### Set problem:
Copy the data from the line with "Given: Select the gold potion in quick slot 1" to the line with "(x=813, y=284)", keeping both of those lines.

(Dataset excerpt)
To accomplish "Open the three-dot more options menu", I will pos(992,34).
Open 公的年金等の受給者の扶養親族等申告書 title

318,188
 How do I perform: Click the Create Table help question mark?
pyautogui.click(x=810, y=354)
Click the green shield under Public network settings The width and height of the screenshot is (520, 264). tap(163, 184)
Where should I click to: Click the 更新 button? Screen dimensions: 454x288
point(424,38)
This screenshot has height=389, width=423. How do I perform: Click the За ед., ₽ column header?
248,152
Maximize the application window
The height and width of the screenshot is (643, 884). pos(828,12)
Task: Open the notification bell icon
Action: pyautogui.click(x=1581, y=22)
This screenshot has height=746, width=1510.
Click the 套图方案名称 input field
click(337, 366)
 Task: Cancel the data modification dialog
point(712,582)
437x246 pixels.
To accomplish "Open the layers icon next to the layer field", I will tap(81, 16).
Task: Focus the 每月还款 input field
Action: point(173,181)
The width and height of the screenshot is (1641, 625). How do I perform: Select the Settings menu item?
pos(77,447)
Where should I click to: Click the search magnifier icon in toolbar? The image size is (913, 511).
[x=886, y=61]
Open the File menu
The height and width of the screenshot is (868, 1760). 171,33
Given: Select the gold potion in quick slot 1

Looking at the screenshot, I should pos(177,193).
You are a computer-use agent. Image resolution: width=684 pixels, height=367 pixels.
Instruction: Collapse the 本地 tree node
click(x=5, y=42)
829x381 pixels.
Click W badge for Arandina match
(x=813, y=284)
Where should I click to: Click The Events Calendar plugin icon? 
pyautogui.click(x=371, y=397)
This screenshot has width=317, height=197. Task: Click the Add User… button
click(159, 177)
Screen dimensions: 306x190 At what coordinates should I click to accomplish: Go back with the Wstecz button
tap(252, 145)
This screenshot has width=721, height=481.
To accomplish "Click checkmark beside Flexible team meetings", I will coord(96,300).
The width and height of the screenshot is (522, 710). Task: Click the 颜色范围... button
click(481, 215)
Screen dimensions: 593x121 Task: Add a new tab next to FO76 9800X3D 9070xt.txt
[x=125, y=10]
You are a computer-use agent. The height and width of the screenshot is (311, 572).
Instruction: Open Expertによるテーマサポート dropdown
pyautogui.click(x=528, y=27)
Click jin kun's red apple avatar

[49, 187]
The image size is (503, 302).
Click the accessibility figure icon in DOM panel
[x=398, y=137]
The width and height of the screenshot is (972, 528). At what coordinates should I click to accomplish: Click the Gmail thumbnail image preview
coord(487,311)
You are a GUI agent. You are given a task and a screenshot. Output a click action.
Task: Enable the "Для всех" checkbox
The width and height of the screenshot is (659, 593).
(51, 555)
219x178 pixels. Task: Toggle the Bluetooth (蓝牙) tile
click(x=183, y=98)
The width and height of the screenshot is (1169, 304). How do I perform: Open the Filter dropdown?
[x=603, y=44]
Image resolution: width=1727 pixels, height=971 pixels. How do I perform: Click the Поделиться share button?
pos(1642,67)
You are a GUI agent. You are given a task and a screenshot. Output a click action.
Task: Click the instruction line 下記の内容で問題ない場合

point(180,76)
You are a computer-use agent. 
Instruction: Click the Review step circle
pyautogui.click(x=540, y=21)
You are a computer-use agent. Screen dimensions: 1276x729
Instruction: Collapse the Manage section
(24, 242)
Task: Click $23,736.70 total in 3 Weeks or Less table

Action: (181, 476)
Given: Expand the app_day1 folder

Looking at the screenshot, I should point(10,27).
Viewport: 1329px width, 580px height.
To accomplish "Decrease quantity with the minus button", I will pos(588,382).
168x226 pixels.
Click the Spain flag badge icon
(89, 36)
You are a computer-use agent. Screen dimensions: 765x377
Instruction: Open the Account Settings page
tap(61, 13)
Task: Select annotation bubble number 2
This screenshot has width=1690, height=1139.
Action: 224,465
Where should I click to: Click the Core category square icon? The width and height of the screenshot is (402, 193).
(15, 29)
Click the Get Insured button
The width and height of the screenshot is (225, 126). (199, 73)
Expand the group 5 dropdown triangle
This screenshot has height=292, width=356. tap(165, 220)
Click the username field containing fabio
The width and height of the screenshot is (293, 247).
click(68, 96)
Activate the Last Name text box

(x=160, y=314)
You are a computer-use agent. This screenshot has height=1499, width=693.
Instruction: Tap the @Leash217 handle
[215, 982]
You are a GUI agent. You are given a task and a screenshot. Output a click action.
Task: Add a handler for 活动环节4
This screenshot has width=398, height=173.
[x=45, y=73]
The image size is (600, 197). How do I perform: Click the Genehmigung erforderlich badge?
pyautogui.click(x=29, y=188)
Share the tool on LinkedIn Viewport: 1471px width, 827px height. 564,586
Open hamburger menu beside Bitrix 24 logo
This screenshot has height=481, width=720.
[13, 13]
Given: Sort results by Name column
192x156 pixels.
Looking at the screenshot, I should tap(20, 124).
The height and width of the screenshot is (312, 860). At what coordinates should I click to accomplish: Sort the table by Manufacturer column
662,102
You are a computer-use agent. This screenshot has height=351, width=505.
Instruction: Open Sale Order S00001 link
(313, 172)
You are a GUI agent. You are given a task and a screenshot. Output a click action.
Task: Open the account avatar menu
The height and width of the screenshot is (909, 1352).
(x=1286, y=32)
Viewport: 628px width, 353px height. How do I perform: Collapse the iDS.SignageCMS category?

### Response to this task:
Given: Select the gold potion in quick slot 1

Looking at the screenshot, I should pos(177,193).
You are a computer-use agent. Image resolution: width=684 pixels, height=367 pixels.
Instruction: Collapse the 本地 tree node
click(x=5, y=42)
829x381 pixels.
Click W badge for Arandina match
(x=813, y=284)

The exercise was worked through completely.